Instrucción 1 – Reproduce literalmente el fragmento del texto sobre la historia olímpica de España comprendido entre "Se habla de" y "del deporte internacional.", ambos incluidos.
Instrucción 2 – Escribe la continuación del texto sobre la historia olímpica de España a partir de su última oración.

Texto proporcionado –

Pocos casos son más reveladores que el de España, cuya curva olímpica (1896-2016) dibuja con bastante precisión la situación de un país que perdió su imperio, ingresó en la categoría de los más pobres de Europa, sufrió una guerra civil, fue sometido a la dictadura más larga de Europa después de la II Guerra Mundial y comenzó un proceso democrático que acaba de cumplir 40 años.

Se habla de Barcelona 92 como el factor esencial del despegue del deporte español. Es cierto que su impacto fue extraordinario, pero también es cierto que los Juegos de Barcelona no se podrían haber celebrado tan sólo 15 años antes, con España recién salida del túnel del franquismo, despegada de Europa, sin recursos económicos y con una de las trayectorias más deprimentes en el ámbito del deporte internacional.

Los Juegos del 92 fueron posibles porque en apenas una década había cambiado todo el marco sociopolítico europeo. España había ingresado en la Comunidad Europea y se la comenzaba a ver como un país de grandes posibilidades y excelentes oportunidades. Probablemente Barcelona 92 fue mucho más que el insospechado éxito del deporte español. En cierto modo, aquellos Juegos significaron el verdadero final de la transición española, el ingreso en la modernidad y el cambio de mirada internacional sobre nuestro país.

Nada hacía suponer un éxito de aquel calibre. España había sido un paria en los Juegos Olímpicos hasta 1980. Durante la dictadura franquista (1939-1975), España había ocupado el penúltimo lugar en la clasificación europea, integrada por 26 países. Albania, que todavía no ha logrado medalla alguna, participó únicamente en los Juegos de Múnich 72. España consiguió seis medallas, las mismas que Portugal, entre Londres 1948, primeros Juegos después de la Segunda Guerra Mundial, y Montreal 1976. Grecia, con cinco medallas, cerró la clasificación. El pequeño ducado de Luxemburgo sólo ganó una medalla, pero el oro de Joseph Barthels en la final de 1.500 en Helsinki le situó por delante en el tablón honorífico.

La novedad más reseñable no se produjo en los Juegos de Verano. En las pistas de Sapporo, 1972, Paco Fernández Ochoa ganó la medalla de oro en el slalom especial, una hazaña milagrosa en un país sureño, mediterráneo y sin ninguna tradición en el esquí. Fernández Ochoa ingresó inmediatamente en la categoría de fenomenales heterodoxos del deporte español. Donde no había tradición, ni recursos, surgía un espíritu libre capaz de desafiar todas las convenciones.

La década de los años 80 preparó el salto de Barcelona 92, pero el deporte español todavía estaba definido por la ausencia de un plan integral. El dinero era escaso, no había suficientes entrenadores y el déficit de instalaciones no ayudaba a mejorar los resultados, aunque España comenzaba a prenderse del baloncesto (plata en Los Ángeles 84) y de las pruebas de mediofondo, representadas por la medalla de bronce de José Manuel Abascal en los 1.500 metros, también en la ciudad californiana.

Bloque de datos –
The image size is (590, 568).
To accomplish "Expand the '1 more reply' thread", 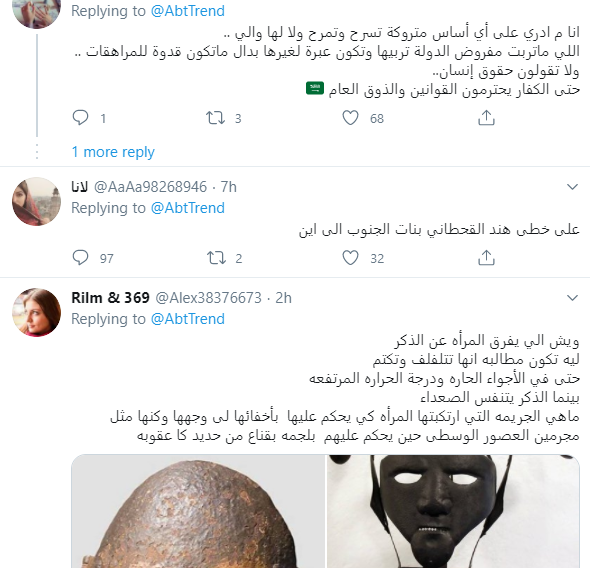I will coord(113,152).
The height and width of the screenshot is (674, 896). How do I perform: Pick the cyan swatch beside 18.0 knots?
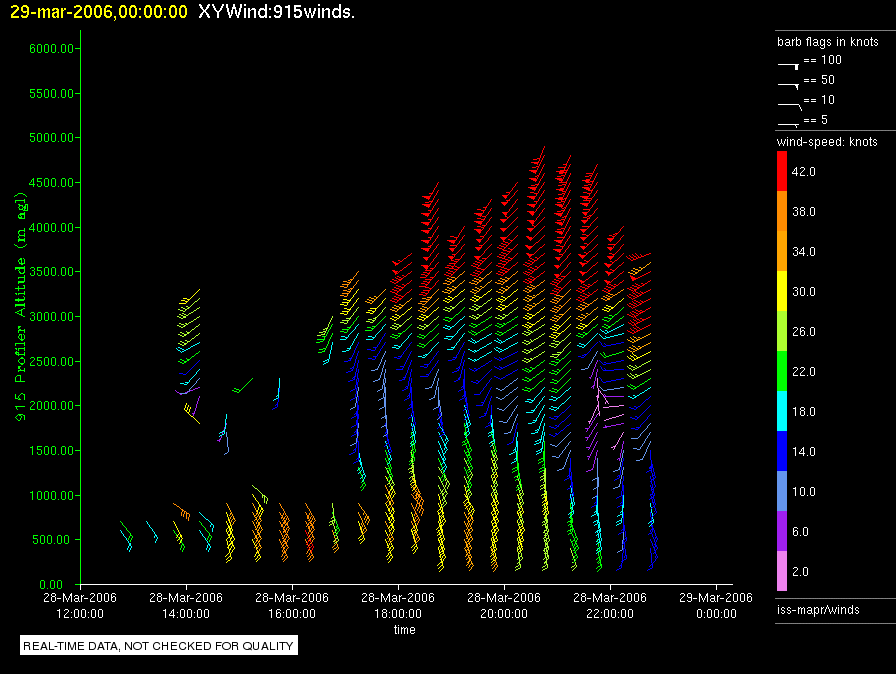(x=782, y=412)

Resultado 1 –
Se habla de Barcelona 92 como el factor esencial del despegue del deporte español. Es cierto que su impacto fue extraordinario, pero también es cierto que los Juegos de Barcelona no se podrían haber celebrado tan sólo 15 años antes, con España recién salida del túnel del franquismo, despegada de Europa, sin recursos económicos y con una de las trayectorias más deprimentes en el ámbito del deporte internacional.

Resultado 2 –
El 17 de octubre de 1986, Juan Antonio Samaranch, presidente del COI, proclamó a Barcelona como sede de los Juegos de 1992. Apenas faltaban seis años para desarrollar un programa capaz de trasladar al deporte español de la mediocridad a un lugar homologable con el nuevo estatus internacional. El plan ADO de financiación a atletas y entrenadores resultó decisivo en el salto. La combinación de dinero público con aportaciones de la industria privada generó para los atletas una bolsa atractiva y necesaria. Se multiplicaron exponencialmente las nuevas instalaciones. A los técnicos españoles se unieron entrenadores extranjeros de gran prestigio. Faltaba pasar la prueba olímpica en casa.

España alcanzó 22 medallas en Barcelona, una cifra que superaba el número conseguido durante 100 años de ediciones olímpicas. Tan importante como la cosecha fue su variedad. La judoca Miriam Blasco ganó el oro y se convirtió en la primera mujer española campeona olímpica. El deporte femenino, sometido a todo tipo de trabas y recelos durante el franquismo, ha pasado de la segregación -en México 68 sólo participaron dos mujeres, Mari Paz Corominas y Pilar Von Carsten, en un equipo de 123 deportistas- a igualar y superar el rendimiento de los hombres.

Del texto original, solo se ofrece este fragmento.